20 de janeiro de 2018 - 02:35

Polícia

10/01/2018 18:41

Estado tenta conter revolta de 51 mil servidores e pretende quitar toda folha até dia 15

Destes, 49,3 mil são profissionais da Educação que estão sem salários

O Governo de Mato Grosso chamou o Sindicato dos Trabalhadores no Ensino Público (Sintep-MT) para uma reunião de emergência no início da tarde desta quarta-feira (10). O motivo para o encontro é o fato de que servidores da pasta ficaram de fora do escalonamento salarial iniciado hoje.

No encontro, representantes do executivo estadual, como o secretário de Educação (Seduc-MT), Marco Marrafon, e o próprio governador Pedro Taques (PSDB), conversaram com o sindicato e pediram compreensão da categoria. Entre as justificativas apontadas pelo Governo para não pagar a folha da educação é a de que são cerca de 49 mil servidores e que não sobraria dinheiro para pagar outras pastas.

A reunião, de cerca de uma hora de duração, foi realizada na Casa Civil e contou com a presença do Chefe da pasta, Max Russi (PSB). O encontro chegou a ter por alguns instantes a presença do governador Pedro Taques.

Ele reafirmou a situação econômica complicada que o Estado passa e disse que a intenção é de quitar toda a folha até a próxima segunda-feira (15). “A alegação é de que neste momento, foram priorizados os profissionais da Segurança Pública e da Saúde”, disse uma fonte do FOLHAMAX.

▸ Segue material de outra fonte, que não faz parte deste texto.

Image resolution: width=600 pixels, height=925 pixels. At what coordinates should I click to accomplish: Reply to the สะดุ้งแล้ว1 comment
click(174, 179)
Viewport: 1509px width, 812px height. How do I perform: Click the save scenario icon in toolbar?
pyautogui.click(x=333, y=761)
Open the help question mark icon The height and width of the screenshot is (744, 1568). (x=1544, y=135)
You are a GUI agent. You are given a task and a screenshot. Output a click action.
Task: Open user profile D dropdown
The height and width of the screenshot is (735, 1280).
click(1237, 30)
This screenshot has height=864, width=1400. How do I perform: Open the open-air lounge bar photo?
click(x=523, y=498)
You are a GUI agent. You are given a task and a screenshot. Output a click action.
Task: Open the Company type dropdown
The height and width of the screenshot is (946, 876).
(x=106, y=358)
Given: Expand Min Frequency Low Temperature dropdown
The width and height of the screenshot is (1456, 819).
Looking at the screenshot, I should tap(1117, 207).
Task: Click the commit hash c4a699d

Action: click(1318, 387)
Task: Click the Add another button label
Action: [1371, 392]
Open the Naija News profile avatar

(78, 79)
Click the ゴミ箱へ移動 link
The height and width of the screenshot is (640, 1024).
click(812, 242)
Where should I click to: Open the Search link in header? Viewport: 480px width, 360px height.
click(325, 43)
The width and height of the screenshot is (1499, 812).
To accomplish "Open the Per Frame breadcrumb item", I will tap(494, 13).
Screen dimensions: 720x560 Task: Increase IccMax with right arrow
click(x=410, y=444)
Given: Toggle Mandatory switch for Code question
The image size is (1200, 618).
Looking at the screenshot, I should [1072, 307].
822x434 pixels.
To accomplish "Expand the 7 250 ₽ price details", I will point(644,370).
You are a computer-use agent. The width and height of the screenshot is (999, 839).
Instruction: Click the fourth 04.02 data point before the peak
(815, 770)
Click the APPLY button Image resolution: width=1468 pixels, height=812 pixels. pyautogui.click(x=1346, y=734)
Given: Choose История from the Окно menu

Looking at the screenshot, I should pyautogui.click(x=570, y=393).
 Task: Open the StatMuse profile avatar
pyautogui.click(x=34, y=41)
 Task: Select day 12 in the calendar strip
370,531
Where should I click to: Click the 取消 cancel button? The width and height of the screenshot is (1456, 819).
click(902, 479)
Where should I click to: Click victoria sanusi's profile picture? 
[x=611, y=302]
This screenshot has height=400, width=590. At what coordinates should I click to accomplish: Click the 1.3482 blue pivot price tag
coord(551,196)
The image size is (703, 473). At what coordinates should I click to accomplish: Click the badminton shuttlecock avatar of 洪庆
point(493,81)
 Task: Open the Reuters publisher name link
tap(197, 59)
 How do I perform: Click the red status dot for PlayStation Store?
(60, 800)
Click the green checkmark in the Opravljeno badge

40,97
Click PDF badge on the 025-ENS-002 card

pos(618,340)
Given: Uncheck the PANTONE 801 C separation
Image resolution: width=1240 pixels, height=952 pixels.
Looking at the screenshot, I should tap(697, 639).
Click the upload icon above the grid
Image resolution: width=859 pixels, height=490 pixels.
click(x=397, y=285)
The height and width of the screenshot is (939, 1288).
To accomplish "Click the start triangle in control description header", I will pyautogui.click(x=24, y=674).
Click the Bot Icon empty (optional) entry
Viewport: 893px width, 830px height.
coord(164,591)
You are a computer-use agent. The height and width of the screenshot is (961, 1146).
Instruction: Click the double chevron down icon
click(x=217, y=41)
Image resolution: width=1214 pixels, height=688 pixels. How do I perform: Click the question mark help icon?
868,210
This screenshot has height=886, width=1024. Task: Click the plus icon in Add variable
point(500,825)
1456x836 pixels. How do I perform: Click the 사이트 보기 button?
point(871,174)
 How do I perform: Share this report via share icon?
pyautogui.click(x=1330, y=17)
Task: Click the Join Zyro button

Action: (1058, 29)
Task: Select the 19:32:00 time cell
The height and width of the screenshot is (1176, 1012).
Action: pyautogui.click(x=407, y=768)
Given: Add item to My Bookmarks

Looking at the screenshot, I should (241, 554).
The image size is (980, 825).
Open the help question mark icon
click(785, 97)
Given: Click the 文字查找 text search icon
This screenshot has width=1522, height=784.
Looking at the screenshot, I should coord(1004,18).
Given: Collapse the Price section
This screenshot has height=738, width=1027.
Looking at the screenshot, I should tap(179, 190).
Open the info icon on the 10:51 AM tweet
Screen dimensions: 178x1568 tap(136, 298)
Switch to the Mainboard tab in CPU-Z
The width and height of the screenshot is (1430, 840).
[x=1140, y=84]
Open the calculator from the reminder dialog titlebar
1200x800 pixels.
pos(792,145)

Nem bem saiu de uma crise financeira que ameaçou o pagamento dos salários dos servidores do executivo, o 13º, e parte dos fornecedores da saúde em Mato Grosso, o Governo do Estado se vê, mais uma vez, com o pires na mão em janeiro de 2018 – um dos meses em que os brasileiros mais gastam com impostos. Alegando falta de recursos, apenas 45% dos trabalhadores do executivo devem receber nesta quarta-feira (10).

A Secretaria de Estado de Educação (Seduc-MT), a maior pasta do Governo, ficou de fora dos pagamentos. Além da Seduc-MT, os servidores das pastas da Secretaria de Estado de Fazenda (Sefaz-MT), Planejamento (Seplan-MT), Casa Civil, Gabinete de Comunicação (Gcom), Gabinete do Governo e Vice-Governadoria também ficarão de fora dos pagamentos.

As secretarias respondem por R$ 180 milhões da folha de pagamentos, sendo que só a Seduc absorve R$ 159 milhões. FOLHAMAX consultou o Portal Transparência do Governo do Estado e constatou que, apenas na Secretaria de Educação, 49.327 servidores da ativa deixarão de receber nesta quarta-feira. No total, 51.169 trabalhadores do Poder Executivo ficarão sem os seus salários.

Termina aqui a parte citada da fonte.